§ **TRY IT**
Please copy each line of the listing below in which the word "agent" appears.

§ **ENTRIES PROVIDED**
◆ ◆ ◆ ◆ ◆ ◆ ◆

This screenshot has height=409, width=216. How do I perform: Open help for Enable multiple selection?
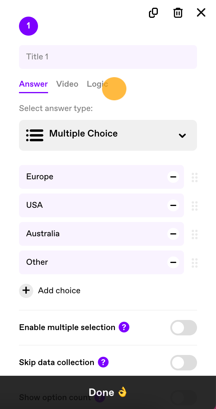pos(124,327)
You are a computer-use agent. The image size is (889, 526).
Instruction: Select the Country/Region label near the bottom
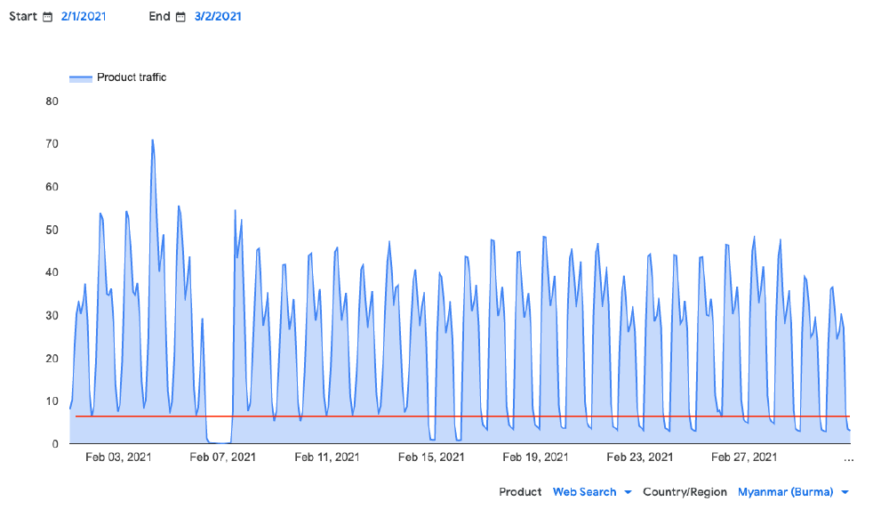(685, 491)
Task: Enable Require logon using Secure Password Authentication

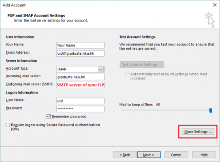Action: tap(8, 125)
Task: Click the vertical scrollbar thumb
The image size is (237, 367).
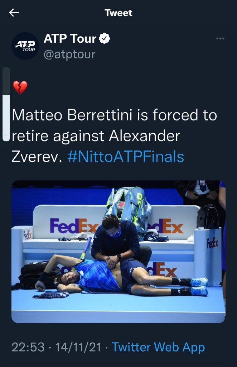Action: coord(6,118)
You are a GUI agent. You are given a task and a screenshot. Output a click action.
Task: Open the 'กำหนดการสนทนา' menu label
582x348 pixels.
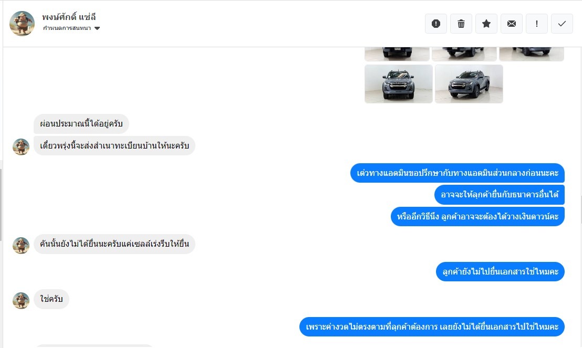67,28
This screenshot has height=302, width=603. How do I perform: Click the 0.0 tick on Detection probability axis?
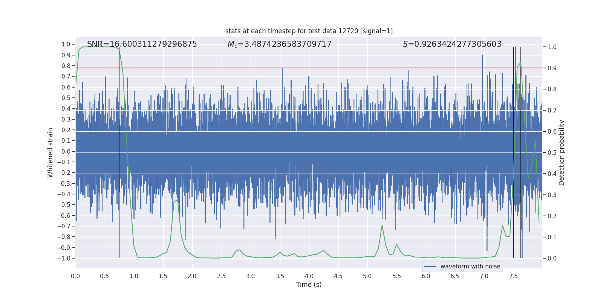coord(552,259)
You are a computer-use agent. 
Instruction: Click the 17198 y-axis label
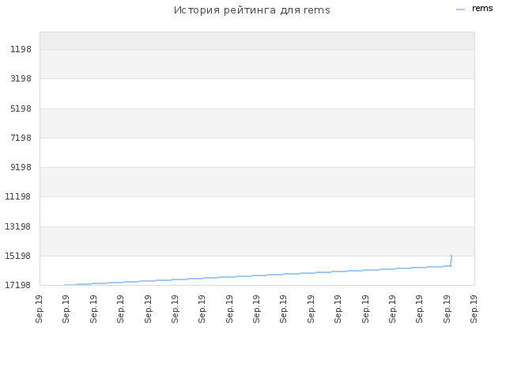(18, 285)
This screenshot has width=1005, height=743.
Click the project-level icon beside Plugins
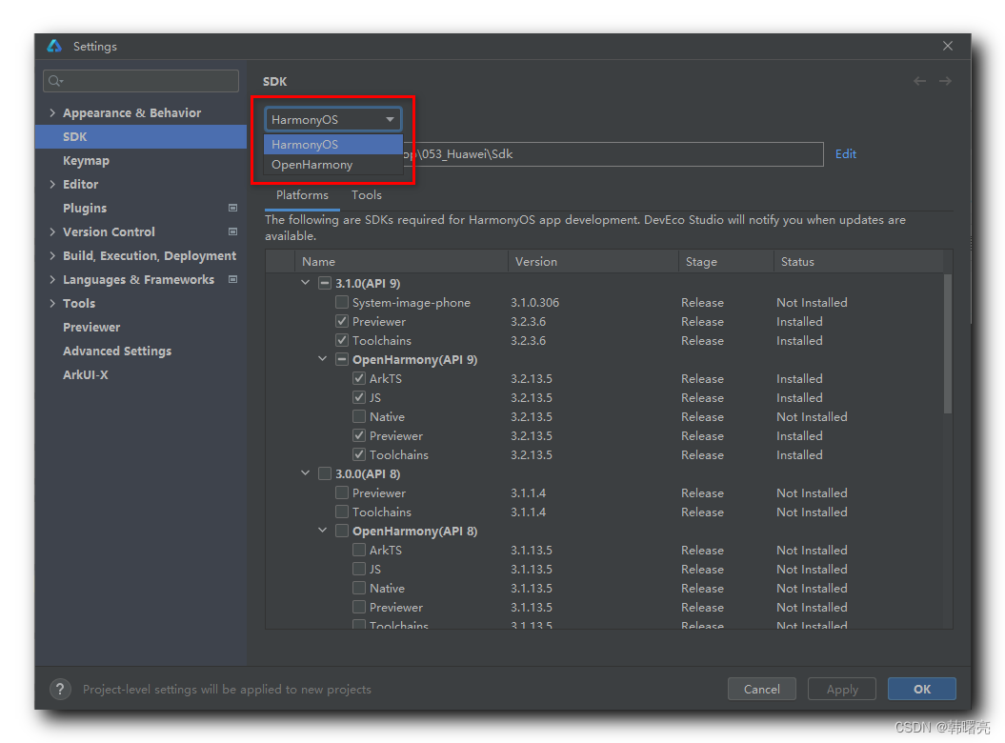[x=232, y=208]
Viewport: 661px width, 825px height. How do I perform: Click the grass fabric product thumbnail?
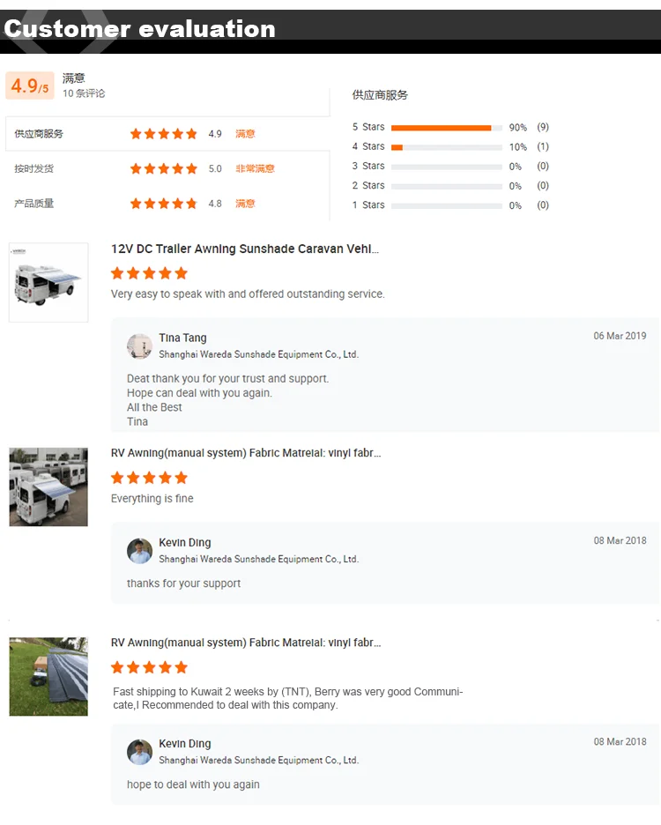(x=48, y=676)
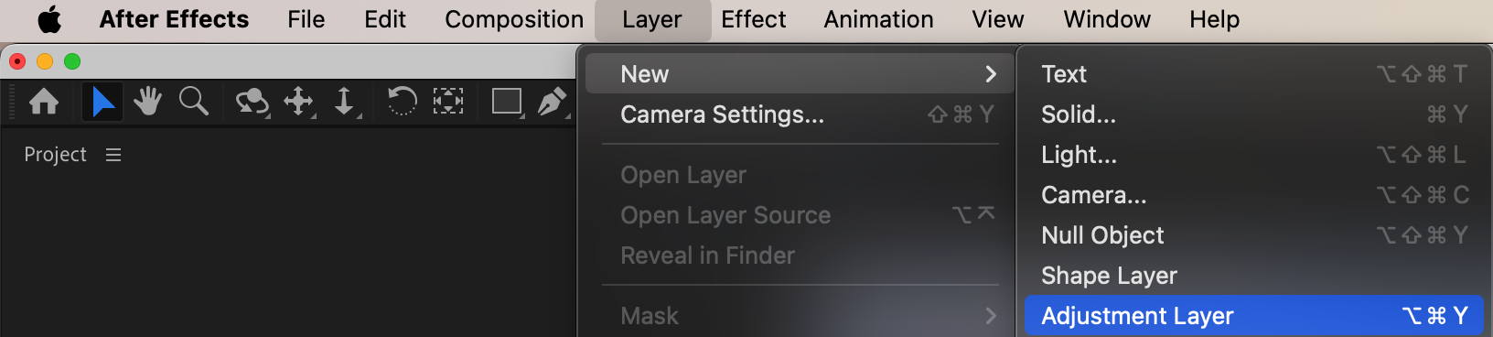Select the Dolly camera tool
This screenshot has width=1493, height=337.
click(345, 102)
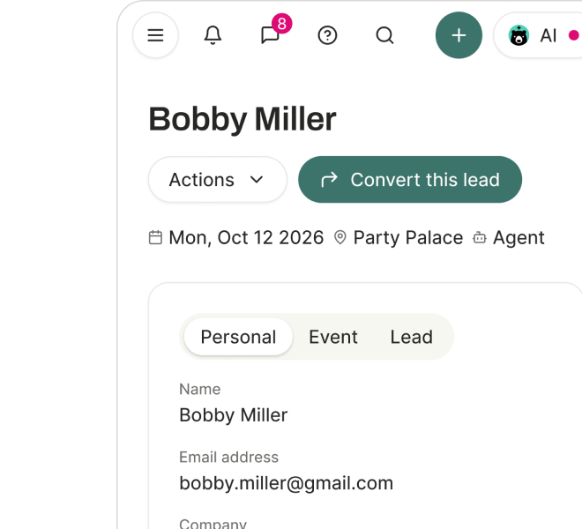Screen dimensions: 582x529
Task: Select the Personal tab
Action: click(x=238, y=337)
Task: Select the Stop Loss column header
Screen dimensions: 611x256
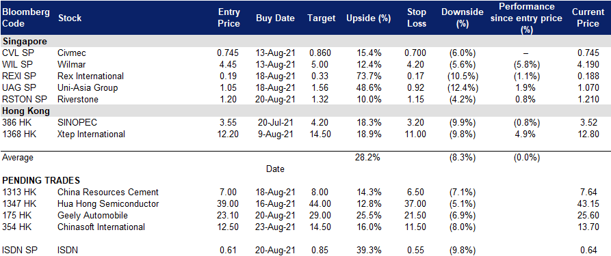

◆ ◆ ◆ ◆ ◆ ◆ ◆

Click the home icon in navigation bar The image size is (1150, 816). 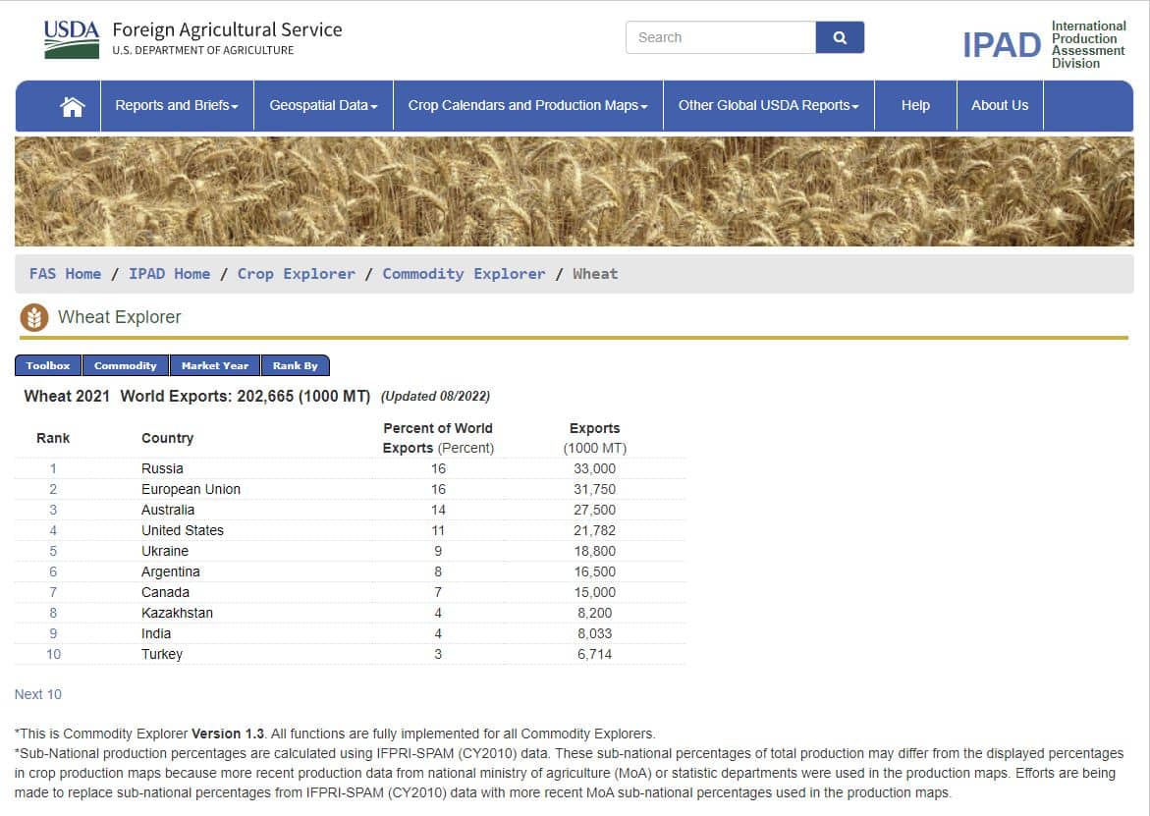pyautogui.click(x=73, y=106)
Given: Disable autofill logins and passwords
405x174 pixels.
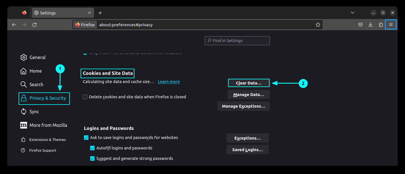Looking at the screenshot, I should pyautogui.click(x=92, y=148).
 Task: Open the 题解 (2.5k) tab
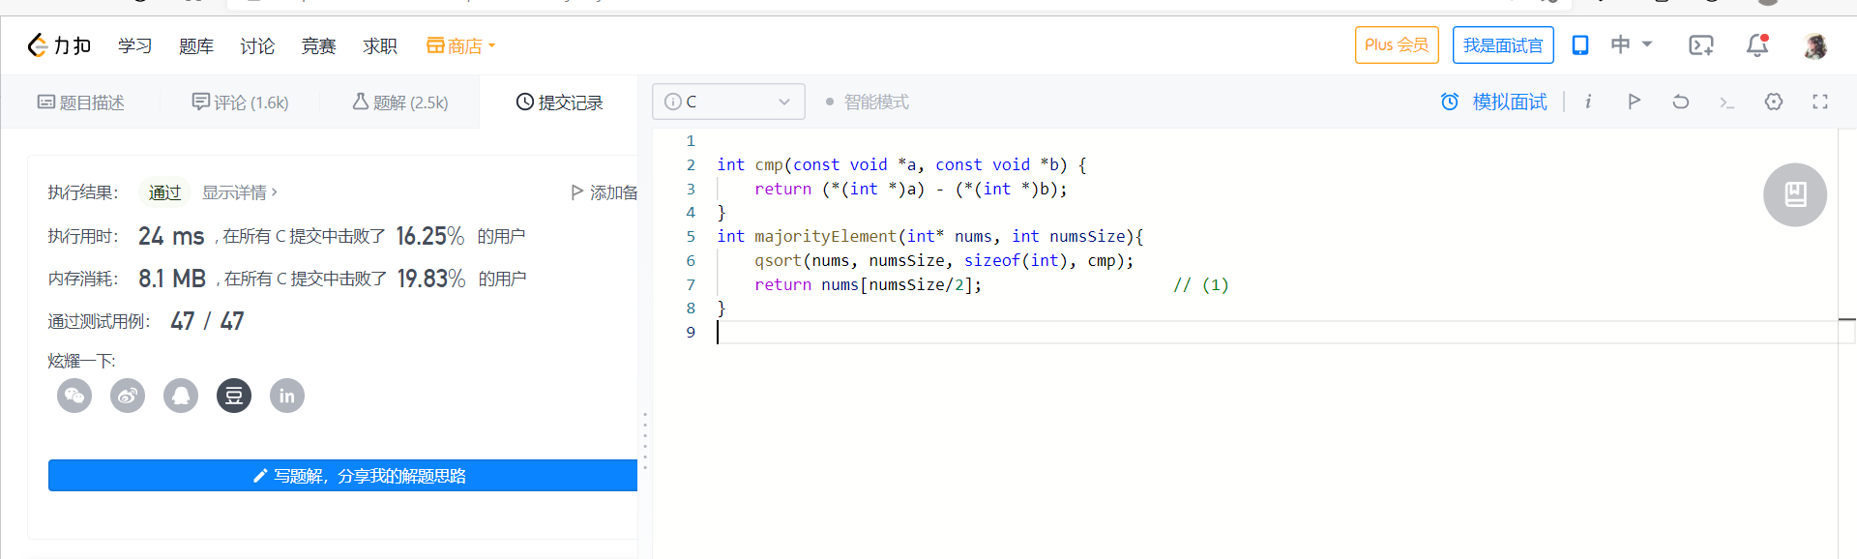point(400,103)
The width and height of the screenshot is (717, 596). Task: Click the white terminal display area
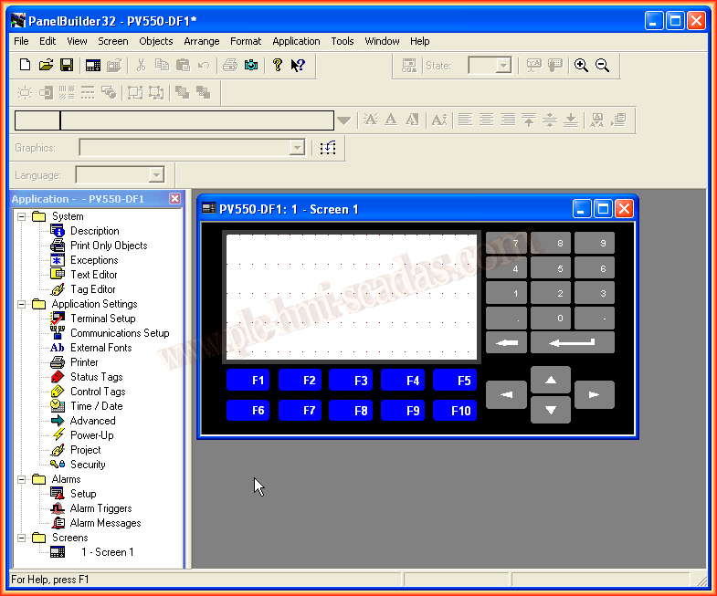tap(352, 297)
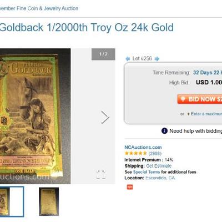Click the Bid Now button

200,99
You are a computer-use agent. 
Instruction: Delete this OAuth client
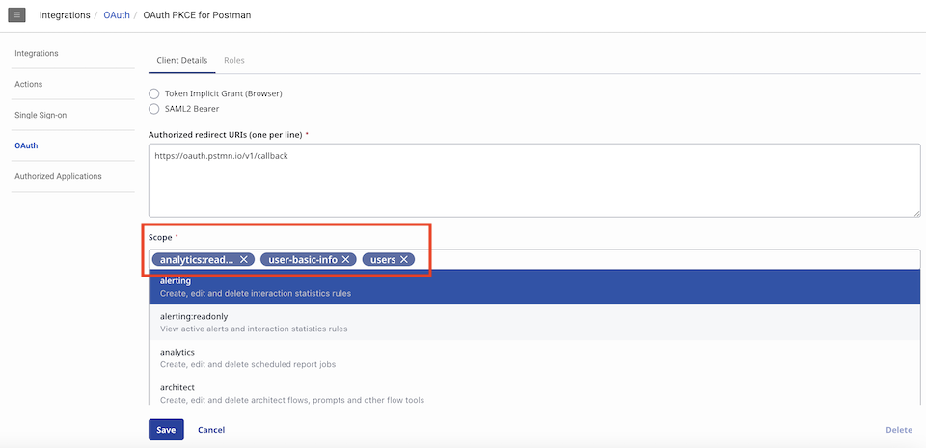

◆ ◆ ◆ ◆ ◆ ◆ ◆

§ **WRITTEN SOLUTION**
You are a computer-use agent. The image size is (889, 526).
You are a GUI agent. You are given a task and a screenshot. Output a click action.
You are a computer-use agent. 
You are a computer-use agent. 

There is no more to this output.